Photo: Courtesy of RW Restaurant Group
Photo: Courtesy of RW Restaurant Group

Music Venues with a View

It’s no secret that DC is home to some of the best music venues in the country, attracting local to international acts and packing concert halls with fans every night of the week. Besides booking amazing talent, these venues provide beautiful spaces for music fans to congregate. From Frank Gehry-designed outdoor music meccas like Merriweather Post Pavilion to the retro-inspired personal touches of Villain & Saint, we picked a handful of our favorite spots offering more to look at than just the bands onstage.

9:30 Club

Photo: D-Hi aka Donnie G

Photo: D-Hi aka Donnie G

When celebrating 9:30 Club’s 35th anniversary, owner Seth Hurwitz had the idea to create a library of records of bands that had headlined the iconic venue in chronological order based on the album they had toured on. While initially part of their anniversary celebration, the visceral reactions the Hall of Records caused was enough to clear out part of the venue and make it a permanent installation.

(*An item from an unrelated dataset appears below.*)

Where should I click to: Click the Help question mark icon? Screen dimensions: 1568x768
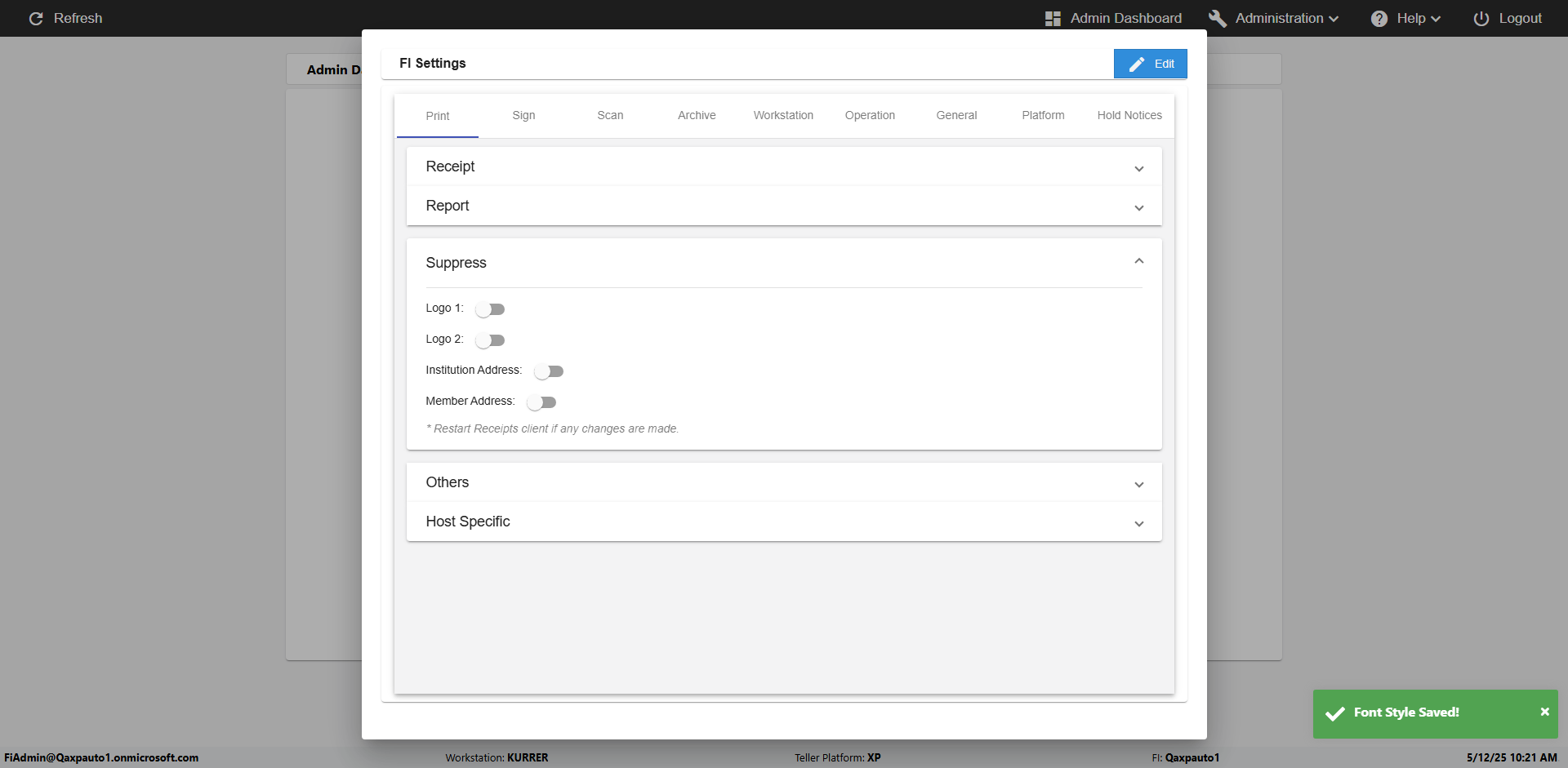click(x=1379, y=18)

“The time, effort and metal work put into the installation made it obvious that it couldn’t just be a one-week experience, especially when we saw the way people reacted to it,” says I.M.P. Communications Director

Audrey Fix Schaefer. The installation continues to draw visitors to the club, allowing them to reconnect with artists and reminisce on shows 9:30 has hosted over the years. 815 V St. NW, DC; www.930.com

Chrysalis Theatre

Photo: Richie Downs

Photo: Richie Downs

In partnership with the nonprofit Inner Arbor Trust, this gorgeous green structure tucked in the woods on Merriweather Post Pavilion’s Symphony Woods property – just 200 yards from the main stage – is a venue by day and lighted sculpture by night.

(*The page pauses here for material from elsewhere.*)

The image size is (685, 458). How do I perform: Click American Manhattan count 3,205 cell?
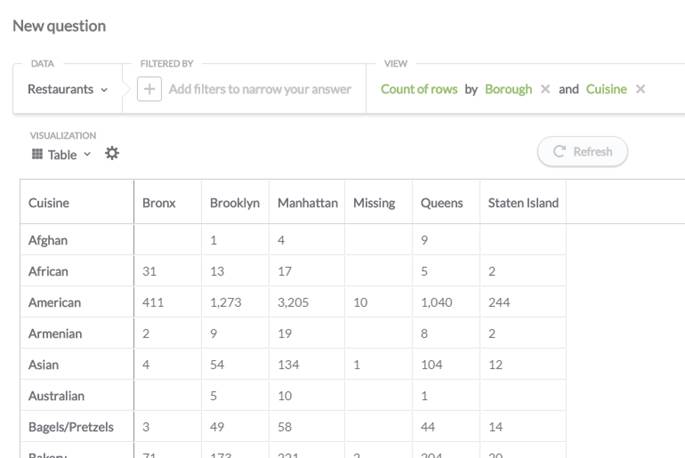click(300, 302)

The Marc Fornes-designed stage is modeled after, you guessed it, a chrysalis, and is made of 4,000 aluminum sheets. While Chrysalis hosts events and concerts with a special focus on family-friendly and communty programming, it’s completely open for use when not hosting an event.

By day, you can sit, read a book, and enjoy the beautiful greenery of the space. By night, you can check out the captivating lights embedded within the structure. 10431 Little Patuxent Pkwy. Columbia, MD; www.innerarbortrust.org

Gypsy Sally’s Vinyl Lounge

Photo: Josh Brick

Photo: Josh Brick

Gypsy Sally’s vinyl lounge is “a bit of a mystery,” according to owner David Ensor.

“The Vinyl Lounge is designed to be a getaway,” he says. “As you enter from the main room or back door, you are greeted by an orange 70s VW van in an all-white room with black curtains.”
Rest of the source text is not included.